In my personal experience, I have always needed my colors to be in non-alpha-premultiplied form so I cannot pretend to fully understand the benefits of alpha-premultiplied colors. I know that there are certain algorithms which work better/faster with alpha-premultiplied colors and I believe that Go's draw package uses such algorithms internally.

Regardless, by default Go returns colors in alpha-premultiplied form so one needs to know how such colors are constructed, if one is to use Go's color or image packages correctly.

So what are alpha-premultiplied colors. These are colors, where the r, g, and b components have been multiplied by a.

...and as much as this explanation is correct, it is also very wrong. It makes certain assumptions that might not be obvious to the reader, unless they have deep knowledge on colors. This same assumption is made by the Go documentation as well.

If we were to take an r component from an RGBA8 color that has a value 128 (half intensity) and were to multiply it with an a component that has a value 128 (half transparency), we would get a new r value of 0 (no intensity), where in fact we would have expected 64 (quarter intensity). The problem is that the number overflows the 8 bits we have available.

In fact, what is usually understood is that the multiplication occurs in floating point space.
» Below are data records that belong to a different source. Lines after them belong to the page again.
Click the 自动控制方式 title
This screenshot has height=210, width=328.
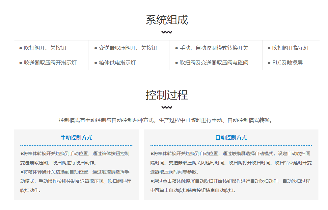pyautogui.click(x=231, y=138)
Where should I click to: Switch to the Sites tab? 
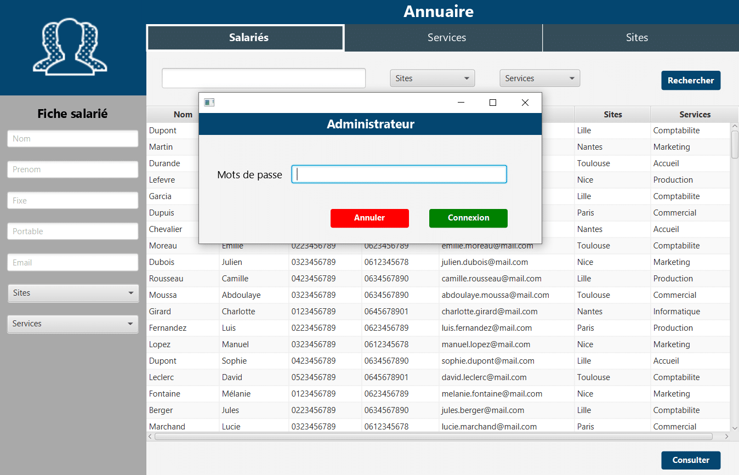637,37
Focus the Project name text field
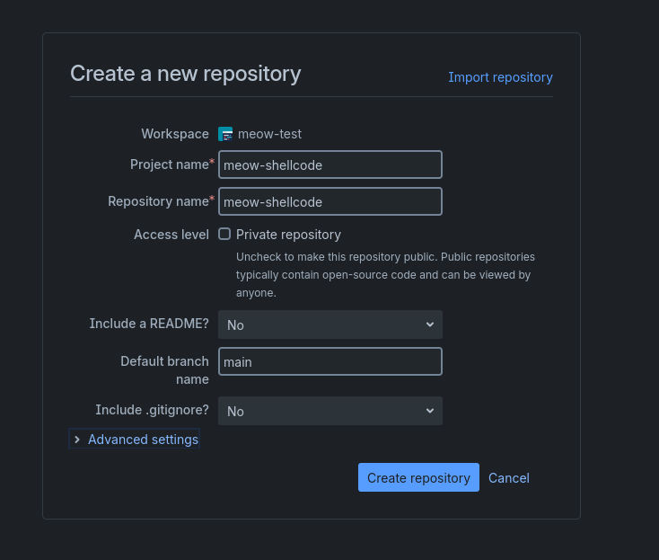 [330, 164]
In our example above, it would mean that we convert the 128 values to 0.5 (half intensity), then we multiply them with each other (i.e. 0.5 x 0.5), resulting in 0.25. Lastly, we convert the float back to uint8, resulting in 64.

Go's built-in color types

We should have a look at some of the most popular Go color types and see how they match to the formats we discussed previously.

The most popular color type is RGBA. It represents an alpha-premultiplied RGBA8 color.
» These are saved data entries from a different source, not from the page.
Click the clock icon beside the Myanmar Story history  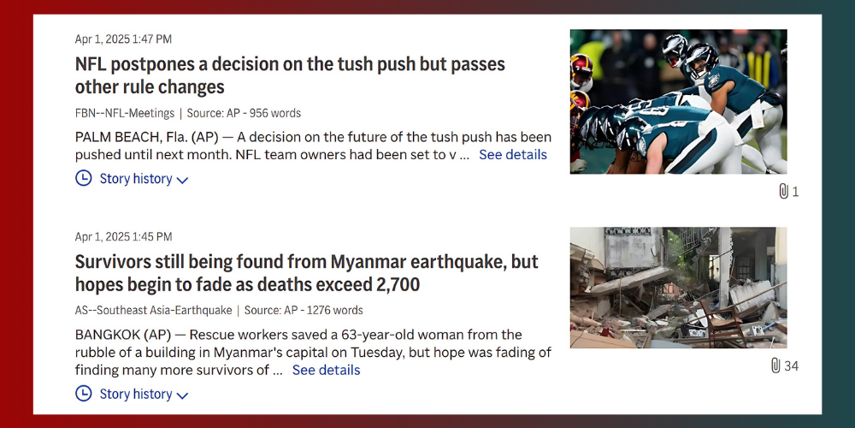pyautogui.click(x=84, y=394)

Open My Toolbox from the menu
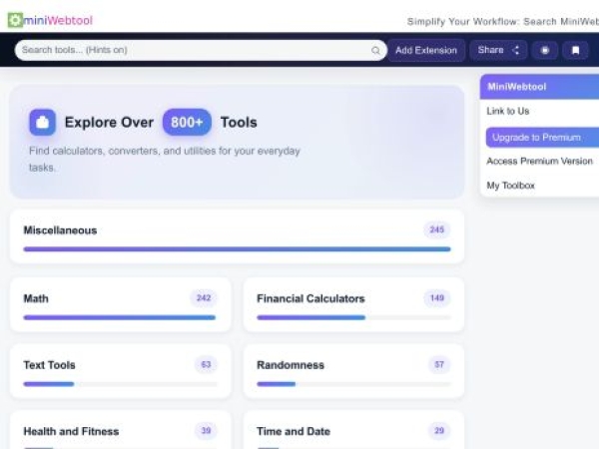[511, 186]
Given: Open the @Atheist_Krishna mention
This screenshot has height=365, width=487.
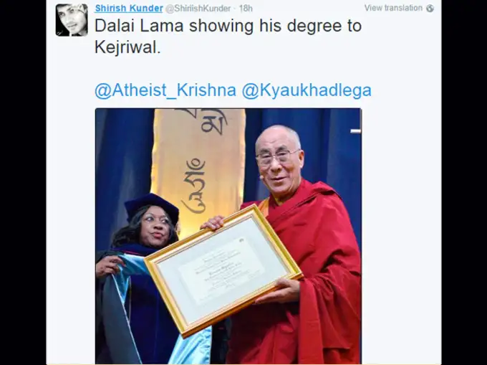Looking at the screenshot, I should tap(165, 90).
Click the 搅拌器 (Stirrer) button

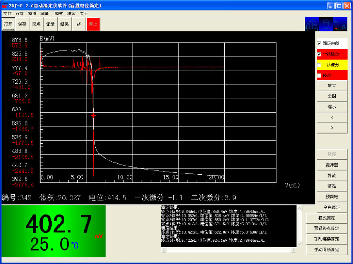coord(331,165)
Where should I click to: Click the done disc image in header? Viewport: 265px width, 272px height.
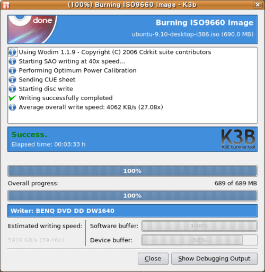pyautogui.click(x=32, y=29)
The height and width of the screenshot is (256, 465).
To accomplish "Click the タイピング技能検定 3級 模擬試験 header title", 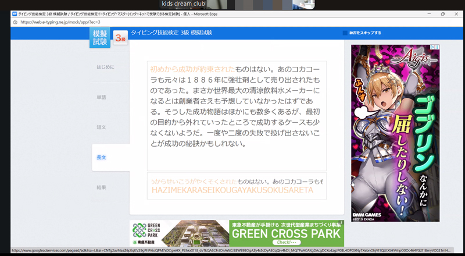I will click(171, 33).
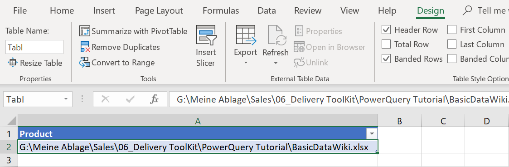Screen dimensions: 509x167
Task: Expand the Name Box dropdown arrow
Action: pos(66,99)
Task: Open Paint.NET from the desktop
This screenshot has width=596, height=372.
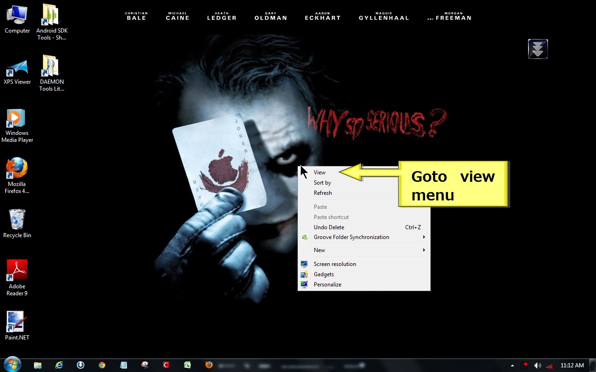Action: coord(17,321)
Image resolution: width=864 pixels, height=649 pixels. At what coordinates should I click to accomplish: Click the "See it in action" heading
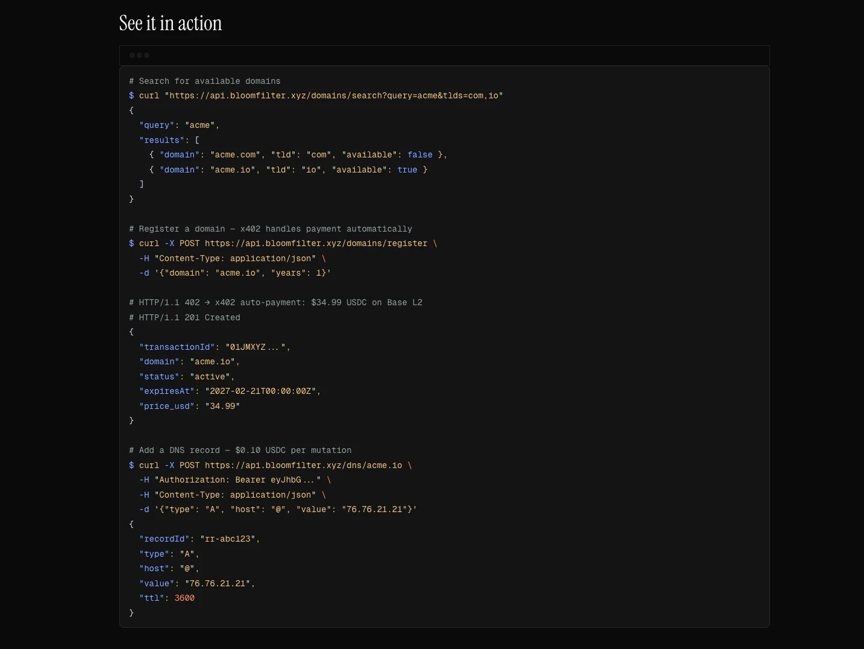[x=171, y=24]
Another popular color type is NRGBA. It represents a non-alpha-premultiplied RGBA8 color.

Derived from these type names, we also have the 16 bit component types.

The first one is RGBA64, which represents an alpha-premultiplied RGBA16 color.

Note: Go takes a different approach to color naming when compared with OpenGL, for example. In Go's case, the 64 in the type name indicates that the whole struct uses 64 bits (4 x 16 bits) and not that each component is 64 bits in size.

And the second one is NRGBA64, which represents a non-alpha-premultiplied RGBA16 color.

The RGBA function

Understanding the built-in color types is good but what unifies all colors in Go is the Color interface. Each color is expected to implement that interface. As such, if you were to ever implement your own color representation, you would need to implement that interface.

The only method that the Color interface requires is the RGBA one.

RGBA() (r, g, b, a uint32)
Enter fullscreen mode Exit fullscreen mode

And even if you were to never implement your own Color, you are more than likely to use the RGBA method. As such, it is important to understand how it relates to the colors.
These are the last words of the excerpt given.